Entries on target coordinates:
┌────────
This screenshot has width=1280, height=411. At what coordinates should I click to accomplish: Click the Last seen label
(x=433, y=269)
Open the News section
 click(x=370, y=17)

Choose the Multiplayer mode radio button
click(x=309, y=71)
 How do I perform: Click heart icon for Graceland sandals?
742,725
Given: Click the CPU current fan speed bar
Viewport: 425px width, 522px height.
└────────
Work to be completed: Identify each line of the listing that contains the string "height", and copy those lines out in full. Only matches with the same case count.

Exercise result:
This screenshot has width=1280, height=411. At what coordinates should I click to accomplish: Click the Last seen label
Viewport: 425px width, 522px height.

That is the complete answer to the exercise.